ETV Bharat tried to find out the ground-level situation on the roads of the capital city of Rajasthan on the third day of the lockdown.
On the third day of the 21- day lockdown announced by Prime Minister Narendra Modi, it was found that a wide gap between the government's claims and the ground-level reality is existing.
The poor people here do not know how and when will they be able to return to their villages, what would happen to their children and who would listen to their grievances?
Narrating his woes, Ishwar from Jhalawar of Rajasthan said that he had lost one toe and yet was somehow able to eke out a living working as daily wage earner living by the roadside in Jaipur. He was not getting any work now and so it was difficult to live by the roadside. But now he wants to go back to his village to be with the family.

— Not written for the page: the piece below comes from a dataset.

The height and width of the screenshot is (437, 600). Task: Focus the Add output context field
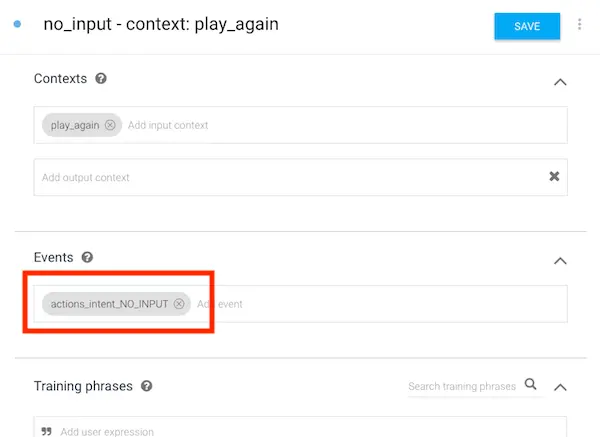291,178
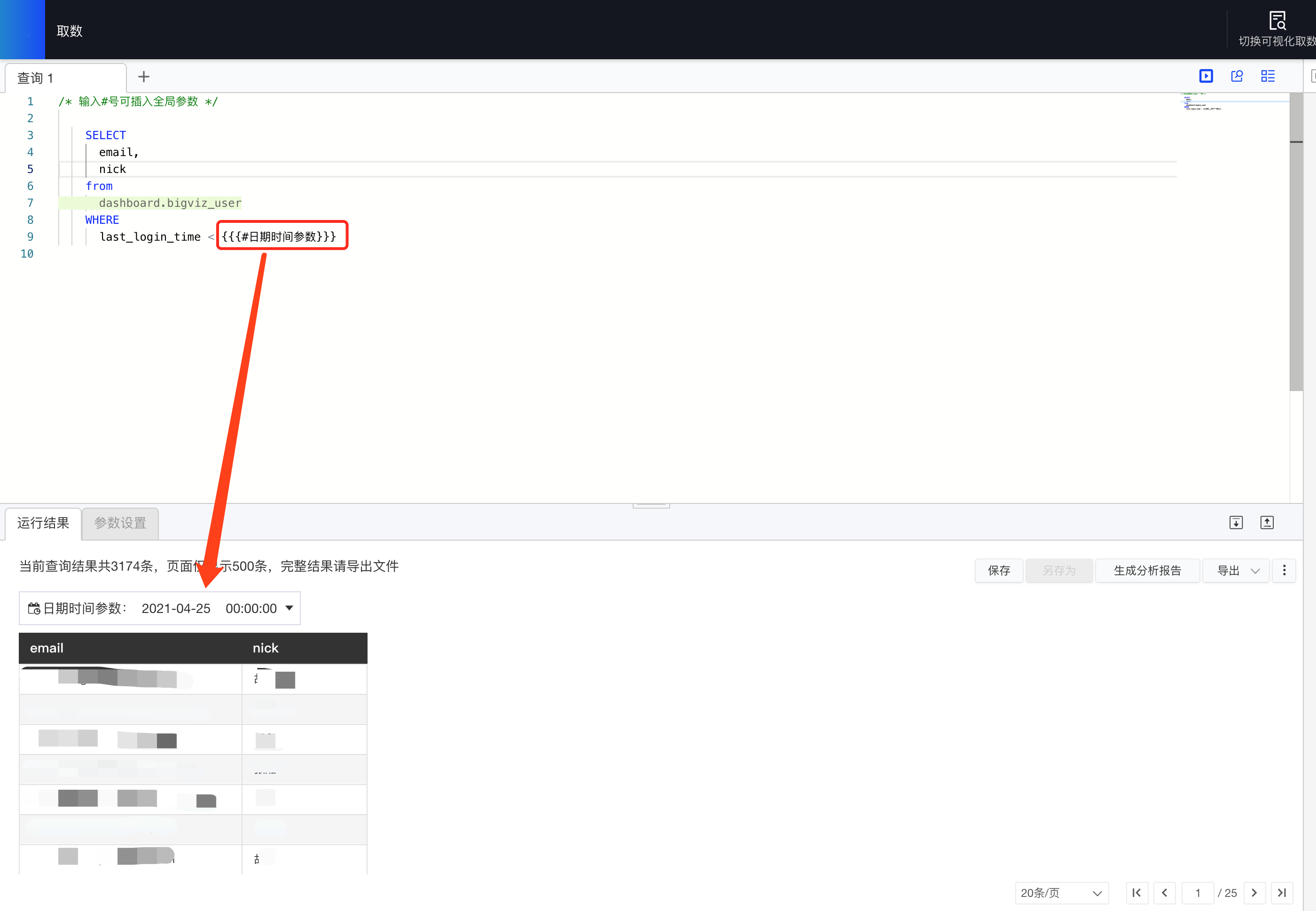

"Most of us work here (in Jaipur). Since everything is shut, our owner has asked us to come back only after things get normal, as they don't have money to pay us. No work for 21 days would mean no income and we, surviving, in a city like Jaipur without any income would be a tough task for us," he said.
Similar was the condition of an old woman from Sangod of Kota district. She was standing on the other side of the road with her sick husband. She crossed the road seeing the ETV Bharat team with the hope of getting some help if. The woman said that she has four daughters in her village. She is more worried about her daughters than how to get food for self and her husband.
Notably, the government has imposed Section 144 of CrPC which prohibits the gathering of more than four persons at a place. But, the hapless labourers are seen standing together in dozens by the roadside in the hope of a truck that would take them some distance close to their village.